In Silver Linings Playbook (2012; dir. David O. Russell) four main characters carry the film.  Jacki Weaver is excellent as the worried and sometimes frightened mother who gets her bipolar son released early from the mental institution where he has been under treatment for six months.  The look in her eyes makes clear that she doesn’t know what to expect of him (and of her husband, played by Robert De Niro) from one moment to the next.  Bradley Cooper as the explosively bipolar Pat, and Jennifer Lawrence as Tiffany, hyperactive and depressed over the death of her husband, are excellent.  Without these characters, the hackneyed plot would be more evident—a young man who must recover from adversity and prove his worth; a young woman quietly seeking the attention of a man who often doesn’t seem to know she exists; two young people who are meant for each other but who first have to realize the fact.

Cooper is convincing as the young man struggling to recover and regain his equilibrium.  But Lawrence was the best element in the film.  She’s absolutely convincing.  She brings an intensity and credibility to the role that makes us wonder how close to life it is.

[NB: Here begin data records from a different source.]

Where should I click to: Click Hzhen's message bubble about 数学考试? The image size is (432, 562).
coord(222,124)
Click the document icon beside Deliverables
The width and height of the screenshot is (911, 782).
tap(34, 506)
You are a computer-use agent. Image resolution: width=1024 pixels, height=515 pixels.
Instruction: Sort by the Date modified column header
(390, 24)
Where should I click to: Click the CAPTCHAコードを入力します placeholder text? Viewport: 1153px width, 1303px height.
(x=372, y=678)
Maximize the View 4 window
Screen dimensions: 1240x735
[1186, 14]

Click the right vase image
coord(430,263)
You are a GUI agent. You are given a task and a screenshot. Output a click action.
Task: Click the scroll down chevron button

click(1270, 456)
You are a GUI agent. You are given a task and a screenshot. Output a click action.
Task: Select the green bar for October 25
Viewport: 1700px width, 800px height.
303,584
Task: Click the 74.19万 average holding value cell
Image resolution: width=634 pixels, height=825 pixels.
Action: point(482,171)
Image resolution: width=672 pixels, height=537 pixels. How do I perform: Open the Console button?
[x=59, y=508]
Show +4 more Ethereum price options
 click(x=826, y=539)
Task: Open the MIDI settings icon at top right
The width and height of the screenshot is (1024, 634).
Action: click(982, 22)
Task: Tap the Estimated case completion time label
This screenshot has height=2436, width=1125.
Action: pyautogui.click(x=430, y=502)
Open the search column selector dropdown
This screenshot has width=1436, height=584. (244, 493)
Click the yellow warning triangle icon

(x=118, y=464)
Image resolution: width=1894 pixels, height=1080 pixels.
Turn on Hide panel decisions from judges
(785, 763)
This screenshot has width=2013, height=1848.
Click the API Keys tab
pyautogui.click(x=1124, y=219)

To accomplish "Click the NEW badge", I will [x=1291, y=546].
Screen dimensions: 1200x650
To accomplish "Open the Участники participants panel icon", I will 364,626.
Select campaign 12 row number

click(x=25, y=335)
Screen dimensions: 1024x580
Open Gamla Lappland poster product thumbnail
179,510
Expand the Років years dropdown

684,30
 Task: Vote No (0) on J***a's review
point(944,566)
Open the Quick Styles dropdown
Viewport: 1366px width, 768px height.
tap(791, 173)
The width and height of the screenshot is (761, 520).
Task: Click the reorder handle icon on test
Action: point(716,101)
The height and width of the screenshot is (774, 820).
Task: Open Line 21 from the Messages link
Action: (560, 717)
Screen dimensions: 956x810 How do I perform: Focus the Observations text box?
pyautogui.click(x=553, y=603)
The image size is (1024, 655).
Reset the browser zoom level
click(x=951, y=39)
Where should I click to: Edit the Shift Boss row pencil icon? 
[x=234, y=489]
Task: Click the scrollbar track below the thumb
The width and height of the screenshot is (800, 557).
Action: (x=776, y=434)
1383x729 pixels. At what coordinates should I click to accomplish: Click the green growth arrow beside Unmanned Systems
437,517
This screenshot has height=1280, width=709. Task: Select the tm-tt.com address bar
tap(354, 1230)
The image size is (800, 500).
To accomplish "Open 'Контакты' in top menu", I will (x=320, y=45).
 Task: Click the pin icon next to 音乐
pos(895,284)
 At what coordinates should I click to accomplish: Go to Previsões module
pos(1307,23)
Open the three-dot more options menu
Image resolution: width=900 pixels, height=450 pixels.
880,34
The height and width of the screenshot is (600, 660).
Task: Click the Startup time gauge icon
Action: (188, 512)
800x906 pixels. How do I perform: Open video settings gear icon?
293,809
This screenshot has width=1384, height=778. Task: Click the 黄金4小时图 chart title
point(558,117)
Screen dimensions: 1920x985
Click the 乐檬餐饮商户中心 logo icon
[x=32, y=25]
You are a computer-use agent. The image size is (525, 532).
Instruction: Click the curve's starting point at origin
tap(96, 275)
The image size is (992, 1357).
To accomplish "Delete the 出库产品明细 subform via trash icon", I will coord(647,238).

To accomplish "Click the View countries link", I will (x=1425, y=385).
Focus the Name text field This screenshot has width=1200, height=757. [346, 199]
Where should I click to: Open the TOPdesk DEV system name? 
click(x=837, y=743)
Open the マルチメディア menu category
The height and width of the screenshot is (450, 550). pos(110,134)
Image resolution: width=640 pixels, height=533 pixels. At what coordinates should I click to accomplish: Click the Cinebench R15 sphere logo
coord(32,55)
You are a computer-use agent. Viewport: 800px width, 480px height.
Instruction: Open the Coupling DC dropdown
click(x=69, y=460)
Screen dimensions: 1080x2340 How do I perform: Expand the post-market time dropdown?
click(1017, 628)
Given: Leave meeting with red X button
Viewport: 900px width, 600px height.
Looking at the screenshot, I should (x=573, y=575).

This comic romance, with all its charms (and I did enjoy it) depends on our willingness to laugh at the difficulties and mishaps of the mentally ill.  Part of our interest in Pat lies in our uncertainty about what he is going to do next—his fits of temper, his bursts of outrage (he is outraged when he gets to the end of Hemingway’s A Farewell to Arms and wakes his parents at 2:30 in the morning to throw a fit).  His wife has taken out a restraining order against him.  In the first half of the film he is constantly on the verge of doing something that will get him sent back to the institution.  All these episodes and outbursts are funny and entertaining.  But my sense is that for those in mental and emotional distress, they are not so funny.